## Work required
Retype the passage of the Act As If text that begins with the words "Background information" and ends with "singer/songwriter Peter Verdell.".

Background information
- Origin: Los Angeles, United States
- Genres: Indie rock, Indie pop
- Years active: 2010–present
- Label: Unsigned
- Members: Peter Verdell Diego De La Rosa Sara Lindsay Tristen Whaley Derrick Wong
- Website: www.actasifmusic.com

= Act As If =

American indie rock quintet

Act As If is an American indie rock quintet from Los Angeles, United States, led by singer/songwriter Peter Verdell.

== History ==
After quitting his job in A&R at Drive-Thru Records in 2008, lead singer Peter Verdell began working on his own first full length record, There's A Light, which was released on iTunes in May 2010. Mixed by Nick Baumhardt (Thousand Foot Krutch, The Class of 98), and mastered by Troy Glessner (Death Cab for Cutie, Pedro the Lion), the record was written and produced by Verdell, who also performed all instruments on the record, including: drums, guitars, piano, synths and vocals. Shortly after the release of "There's A Light" an official full band lineup was formed and the band began playing shows around LA including venues such as: The Troubadour, West Hollywood, Spaceland, House of Blues, The Bootleg, Hotel Café, Roxy Theatre (West Hollywood), The Glasshouse, The Viper Room, and Silverlake Lounge.

## Data below
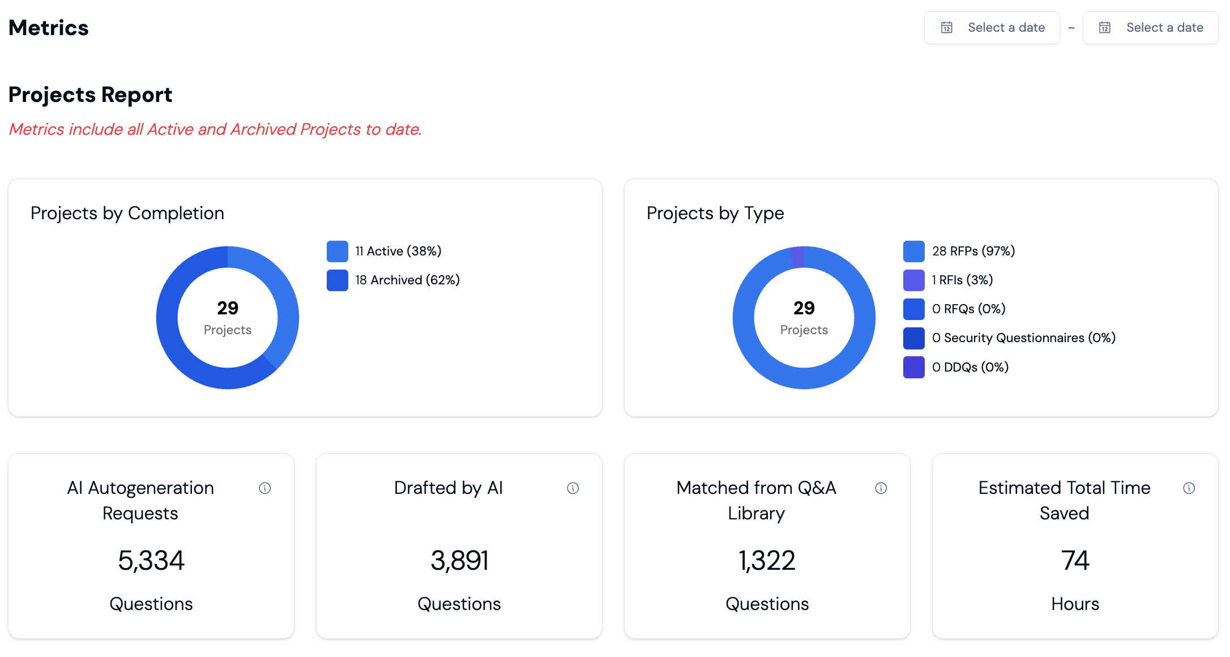Click the Projects by Completion donut center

## Expected answer
Background information
- Origin: Los Angeles, United States
- Genres: Indie rock, Indie pop
- Years active: 2010–present
- Label: Unsigned
- Members: Peter Verdell Diego De La Rosa Sara Lindsay Tristen Whaley Derrick Wong
- Website: www.actasifmusic.com

= Act As If =

American indie rock quintet

Act As If is an American indie rock quintet from Los Angeles, United States, led by singer/songwriter Peter Verdell.